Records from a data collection
══════════════════════════════
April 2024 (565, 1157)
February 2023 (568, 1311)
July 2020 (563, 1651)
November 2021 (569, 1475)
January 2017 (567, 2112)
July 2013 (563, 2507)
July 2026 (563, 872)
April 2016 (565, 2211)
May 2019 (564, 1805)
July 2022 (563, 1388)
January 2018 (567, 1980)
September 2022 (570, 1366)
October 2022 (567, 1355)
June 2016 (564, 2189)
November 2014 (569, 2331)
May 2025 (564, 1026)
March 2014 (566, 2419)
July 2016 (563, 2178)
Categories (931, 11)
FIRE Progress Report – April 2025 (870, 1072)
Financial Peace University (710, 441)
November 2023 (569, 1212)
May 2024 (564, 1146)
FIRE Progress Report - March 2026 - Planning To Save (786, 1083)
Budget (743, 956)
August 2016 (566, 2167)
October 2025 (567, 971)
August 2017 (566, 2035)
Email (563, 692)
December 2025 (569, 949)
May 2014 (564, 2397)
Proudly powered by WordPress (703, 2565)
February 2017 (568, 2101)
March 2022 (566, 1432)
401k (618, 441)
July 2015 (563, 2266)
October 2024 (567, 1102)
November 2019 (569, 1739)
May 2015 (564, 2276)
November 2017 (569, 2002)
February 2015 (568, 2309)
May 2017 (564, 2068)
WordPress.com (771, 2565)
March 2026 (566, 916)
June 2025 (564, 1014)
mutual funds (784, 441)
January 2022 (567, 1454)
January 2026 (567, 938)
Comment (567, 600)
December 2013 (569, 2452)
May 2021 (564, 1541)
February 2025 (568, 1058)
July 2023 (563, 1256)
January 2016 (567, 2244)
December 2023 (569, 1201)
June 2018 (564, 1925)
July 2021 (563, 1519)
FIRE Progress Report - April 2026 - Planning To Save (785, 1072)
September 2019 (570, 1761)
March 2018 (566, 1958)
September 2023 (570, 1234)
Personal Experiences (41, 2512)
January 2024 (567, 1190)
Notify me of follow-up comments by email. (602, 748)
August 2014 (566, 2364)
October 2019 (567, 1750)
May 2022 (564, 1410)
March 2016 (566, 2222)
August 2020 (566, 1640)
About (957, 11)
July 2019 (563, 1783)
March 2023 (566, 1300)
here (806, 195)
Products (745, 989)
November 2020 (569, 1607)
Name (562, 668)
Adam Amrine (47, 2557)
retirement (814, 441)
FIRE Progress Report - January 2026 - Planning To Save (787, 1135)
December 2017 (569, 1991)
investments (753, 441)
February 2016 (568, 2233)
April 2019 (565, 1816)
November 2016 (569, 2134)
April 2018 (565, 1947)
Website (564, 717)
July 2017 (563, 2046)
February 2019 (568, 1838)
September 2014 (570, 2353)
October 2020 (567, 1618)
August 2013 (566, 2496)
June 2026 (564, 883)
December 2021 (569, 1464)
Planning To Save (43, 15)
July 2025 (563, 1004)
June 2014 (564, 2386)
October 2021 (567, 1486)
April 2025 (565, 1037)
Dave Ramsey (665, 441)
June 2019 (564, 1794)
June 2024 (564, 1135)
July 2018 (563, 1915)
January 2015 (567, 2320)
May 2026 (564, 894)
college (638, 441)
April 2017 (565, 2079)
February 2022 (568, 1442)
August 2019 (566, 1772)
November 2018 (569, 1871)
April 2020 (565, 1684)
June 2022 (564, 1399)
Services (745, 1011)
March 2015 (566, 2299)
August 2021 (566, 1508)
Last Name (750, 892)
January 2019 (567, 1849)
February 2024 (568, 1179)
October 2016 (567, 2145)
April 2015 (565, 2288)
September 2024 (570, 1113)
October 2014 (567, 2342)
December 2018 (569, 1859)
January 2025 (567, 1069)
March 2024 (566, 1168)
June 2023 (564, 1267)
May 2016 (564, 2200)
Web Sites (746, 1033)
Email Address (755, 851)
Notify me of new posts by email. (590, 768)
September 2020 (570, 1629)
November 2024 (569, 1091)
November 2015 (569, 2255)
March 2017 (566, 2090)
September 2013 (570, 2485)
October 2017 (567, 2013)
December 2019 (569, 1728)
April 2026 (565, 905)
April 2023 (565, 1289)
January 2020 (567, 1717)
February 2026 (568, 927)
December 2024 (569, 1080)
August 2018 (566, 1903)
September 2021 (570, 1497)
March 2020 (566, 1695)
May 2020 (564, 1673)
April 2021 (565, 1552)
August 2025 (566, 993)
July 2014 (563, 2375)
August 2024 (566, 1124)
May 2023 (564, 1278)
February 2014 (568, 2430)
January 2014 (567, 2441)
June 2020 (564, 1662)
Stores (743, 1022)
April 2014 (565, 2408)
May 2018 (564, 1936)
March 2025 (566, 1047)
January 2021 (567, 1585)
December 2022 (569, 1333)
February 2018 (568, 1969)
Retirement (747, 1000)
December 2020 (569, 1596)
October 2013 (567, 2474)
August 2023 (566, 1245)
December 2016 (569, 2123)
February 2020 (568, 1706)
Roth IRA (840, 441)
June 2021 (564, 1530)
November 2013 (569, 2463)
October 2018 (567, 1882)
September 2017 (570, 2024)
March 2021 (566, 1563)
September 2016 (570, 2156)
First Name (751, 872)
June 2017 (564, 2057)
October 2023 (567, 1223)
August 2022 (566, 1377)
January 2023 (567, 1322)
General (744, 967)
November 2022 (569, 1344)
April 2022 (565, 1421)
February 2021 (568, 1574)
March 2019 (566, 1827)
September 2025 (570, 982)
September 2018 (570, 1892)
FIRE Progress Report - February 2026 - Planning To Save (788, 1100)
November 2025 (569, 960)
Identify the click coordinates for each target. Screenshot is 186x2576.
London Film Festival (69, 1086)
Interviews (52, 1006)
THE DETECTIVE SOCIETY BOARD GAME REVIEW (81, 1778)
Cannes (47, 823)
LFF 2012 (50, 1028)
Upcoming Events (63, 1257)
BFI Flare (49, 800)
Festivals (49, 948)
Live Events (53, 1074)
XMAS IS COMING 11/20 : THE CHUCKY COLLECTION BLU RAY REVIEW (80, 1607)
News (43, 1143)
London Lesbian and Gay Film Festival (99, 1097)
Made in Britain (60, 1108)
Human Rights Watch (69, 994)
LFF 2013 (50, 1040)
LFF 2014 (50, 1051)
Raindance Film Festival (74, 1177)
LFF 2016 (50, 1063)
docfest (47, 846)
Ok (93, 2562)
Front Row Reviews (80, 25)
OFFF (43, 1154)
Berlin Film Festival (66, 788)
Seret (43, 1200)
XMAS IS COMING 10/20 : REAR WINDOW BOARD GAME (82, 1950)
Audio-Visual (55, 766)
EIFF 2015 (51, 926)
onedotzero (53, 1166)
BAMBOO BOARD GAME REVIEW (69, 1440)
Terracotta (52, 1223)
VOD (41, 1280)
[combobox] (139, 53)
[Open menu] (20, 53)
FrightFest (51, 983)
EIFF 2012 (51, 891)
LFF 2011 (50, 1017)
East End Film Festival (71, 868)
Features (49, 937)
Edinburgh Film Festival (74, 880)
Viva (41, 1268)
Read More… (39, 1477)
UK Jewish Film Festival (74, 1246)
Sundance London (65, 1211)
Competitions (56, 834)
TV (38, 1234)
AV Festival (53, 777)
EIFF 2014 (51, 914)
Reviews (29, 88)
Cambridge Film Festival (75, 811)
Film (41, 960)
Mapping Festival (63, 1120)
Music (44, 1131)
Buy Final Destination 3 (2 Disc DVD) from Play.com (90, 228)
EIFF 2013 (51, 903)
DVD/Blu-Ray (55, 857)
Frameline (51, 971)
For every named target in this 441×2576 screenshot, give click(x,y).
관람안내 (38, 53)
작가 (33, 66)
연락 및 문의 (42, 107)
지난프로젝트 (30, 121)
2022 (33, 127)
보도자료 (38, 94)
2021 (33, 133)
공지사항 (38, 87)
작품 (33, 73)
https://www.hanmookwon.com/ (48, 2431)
══════════════════════════════
> [DESCRIPTION OF THE TASK]: All of the data shown above must be copied exactly.

> [RESPONSE AREA]:
April 2024 (565, 1157)
February 2023 (568, 1311)
July 2020 (563, 1651)
November 2021 (569, 1475)
January 2017 (567, 2112)
July 2013 (563, 2507)
July 2026 (563, 872)
April 2016 (565, 2211)
May 2019 (564, 1805)
July 2022 (563, 1388)
January 2018 (567, 1980)
September 2022 (570, 1366)
October 2022 (567, 1355)
June 2016 (564, 2189)
November 2014 (569, 2331)
May 2025 (564, 1026)
March 2014 (566, 2419)
July 2016 (563, 2178)
Categories (931, 11)
FIRE Progress Report – April 2025 (870, 1072)
Financial Peace University (710, 441)
November 2023 (569, 1212)
May 2024 (564, 1146)
FIRE Progress Report - March 2026 - Planning To Save (786, 1083)
Budget (743, 956)
August 2016 (566, 2167)
October 2025 (567, 971)
August 2017 (566, 2035)
Email (563, 692)
December 2025 (569, 949)
May 2014 (564, 2397)
Proudly powered by WordPress (703, 2565)
February 2017 (568, 2101)
March 2022 (566, 1432)
401k (618, 441)
July 2015 (563, 2266)
October 2024 (567, 1102)
November 2019 (569, 1739)
May 2015 (564, 2276)
November 2017 (569, 2002)
February 2015 (568, 2309)
May 2017 (564, 2068)
WordPress.com (771, 2565)
March 2026 (566, 916)
June 2025 (564, 1014)
mutual funds (784, 441)
January 2022 (567, 1454)
January 2026 (567, 938)
Comment (567, 600)
December 2013 (569, 2452)
May 2021 (564, 1541)
February 2025 (568, 1058)
July 2023 (563, 1256)
January 2016 (567, 2244)
December 2023 (569, 1201)
June 2018 (564, 1925)
July 2021 (563, 1519)
FIRE Progress Report - April 2026 - Planning To Save (785, 1072)
September 2019 (570, 1761)
March 2018 (566, 1958)
September 2023 (570, 1234)
Personal Experiences (41, 2512)
January 2024 (567, 1190)
Notify me of follow-up comments by email. (602, 748)
August 2014 (566, 2364)
October 2019 (567, 1750)
May 2022 (564, 1410)
March 2016 (566, 2222)
August 2020 (566, 1640)
About (957, 11)
July 2019 (563, 1783)
March 2023 (566, 1300)
here (806, 195)
Products (745, 989)
November 2020 (569, 1607)
Name (562, 668)
Adam Amrine (47, 2557)
retirement (814, 441)
FIRE Progress Report - January 2026 - Planning To Save (787, 1135)
December 2017 (569, 1991)
investments (753, 441)
February 2016 (568, 2233)
April 2019 (565, 1816)
November 2016 (569, 2134)
April 2018 (565, 1947)
Website (564, 717)
July 2017 (563, 2046)
February 2019 (568, 1838)
September 2014 (570, 2353)
October 2020 (567, 1618)
August 2013 (566, 2496)
June 2026 (564, 883)
December 2021 (569, 1464)
Planning To Save (43, 15)
July 2025 (563, 1004)
June 2014 (564, 2386)
October 2021 (567, 1486)
April 2025 (565, 1037)
Dave Ramsey (665, 441)
June 2019 (564, 1794)
June 2024 (564, 1135)
July 2018 (563, 1915)
January 2015 (567, 2320)
May 2026 (564, 894)
college (638, 441)
April 2017 (565, 2079)
February 2022 (568, 1442)
August 2019 (566, 1772)
November 2018 (569, 1871)
April 2020 (565, 1684)
June 2022 (564, 1399)
Services (745, 1011)
March 2015 (566, 2299)
August 2021 (566, 1508)
Last Name (750, 892)
January 2019 (567, 1849)
February 2024 (568, 1179)
October 2016 (567, 2145)
April 2015 (565, 2288)
September 2024 (570, 1113)
October 2014 (567, 2342)
December 2018 (569, 1859)
January 2025 (567, 1069)
March 2024 (566, 1168)
June 2023 (564, 1267)
May 2016 (564, 2200)
Web Sites (746, 1033)
Email Address (755, 851)
Notify me of new posts by email. (590, 768)
September 2020 (570, 1629)
November 2024 (569, 1091)
November 2015 (569, 2255)
March 2017 (566, 2090)
September 2013 (570, 2485)
October 2017 (567, 2013)
December 2019 (569, 1728)
April 2026 (565, 905)
April 2023 (565, 1289)
January 2020 (567, 1717)
February 2026 (568, 927)
December 2024 (569, 1080)
August 2018 (566, 1903)
September 2021 (570, 1497)
March 2020 (566, 1695)
May 2020 (564, 1673)
April 2021 (565, 1552)
August 2025 (566, 993)
July 2014 (563, 2375)
August 2024 (566, 1124)
May 2023 (564, 1278)
February 2014 (568, 2430)
January 2014 (567, 2441)
June 2020 (564, 1662)
Stores (743, 1022)
April 2014 (565, 2408)
May 2018 (564, 1936)
March 2025 (566, 1047)
January 2021 (567, 1585)
December 2022 (569, 1333)
February 2018 (568, 1969)
Retirement (747, 1000)
December 2020 (569, 1596)
October 2013 (567, 2474)
August 2023 (566, 1245)
December 2016 (569, 2123)
February 2020 (568, 1706)
Roth IRA (840, 441)
June 2021 (564, 1530)
November 2013 (569, 2463)
October 2018 (567, 1882)
September 2017 (570, 2024)
March 2021 (566, 1563)
September 2016 (570, 2156)
First Name (751, 872)
June 2017 (564, 2057)
October 2023 (567, 1223)
August 2022 (566, 1377)
January 2023 (567, 1322)
General (744, 967)
November 2022 (569, 1344)
April 2022 (565, 1421)
February 2021 (568, 1574)
March 2019 (566, 1827)
September 2025 (570, 982)
September 2018 (570, 1892)
FIRE Progress Report - February 2026 - Planning To Save (788, 1100)
November 2025 (569, 960)
Identify the click coordinates for each target. Screenshot is 186x2576.
London Film Festival (69, 1086)
Interviews (52, 1006)
THE DETECTIVE SOCIETY BOARD GAME REVIEW (81, 1778)
Cannes (47, 823)
LFF 2012 (50, 1028)
Upcoming Events (63, 1257)
BFI Flare (49, 800)
Festivals (49, 948)
Live Events (53, 1074)
XMAS IS COMING 11/20 : THE CHUCKY COLLECTION BLU RAY REVIEW (80, 1607)
News (43, 1143)
London Lesbian and Gay Film Festival (99, 1097)
Made in Britain (60, 1108)
Human Rights Watch (69, 994)
LFF 2013 (50, 1040)
LFF 2014 (50, 1051)
Raindance Film Festival (74, 1177)
LFF 2016 (50, 1063)
docfest (47, 846)
Ok (93, 2562)
Front Row Reviews (80, 25)
OFFF (43, 1154)
Berlin Film Festival (66, 788)
Seret (43, 1200)
XMAS IS COMING 10/20 : REAR WINDOW BOARD GAME (82, 1950)
Audio-Visual (55, 766)
EIFF 2015 (51, 926)
onedotzero (53, 1166)
BAMBOO BOARD GAME REVIEW (69, 1440)
Terracotta (52, 1223)
VOD (41, 1280)
[combobox] (139, 53)
[Open menu] (20, 53)
FrightFest (51, 983)
EIFF 2012 (51, 891)
LFF 2011 (50, 1017)
East End Film Festival (71, 868)
Features (49, 937)
Edinburgh Film Festival (74, 880)
Viva (41, 1268)
Read More… (39, 1477)
UK Jewish Film Festival (74, 1246)
Sundance London (65, 1211)
Competitions (56, 834)
TV (38, 1234)
AV Festival (53, 777)
EIFF 2014 (51, 914)
Reviews (29, 88)
Cambridge Film Festival (75, 811)
Film (41, 960)
Mapping Festival (63, 1120)
Music (44, 1131)
Buy Final Destination 3 (2 Disc DVD) from Play.com (90, 228)
EIFF 2013 (51, 903)
DVD/Blu-Ray (55, 857)
Frameline (51, 971)
For every named target in this 441×2576 screenshot, give click(x,y).
관람안내 (38, 53)
작가 (33, 66)
연락 및 문의 (42, 107)
지난프로젝트 (30, 121)
2022 (33, 127)
보도자료 (38, 94)
2021 (33, 133)
공지사항 (38, 87)
작품 (33, 73)
https://www.hanmookwon.com/ (48, 2431)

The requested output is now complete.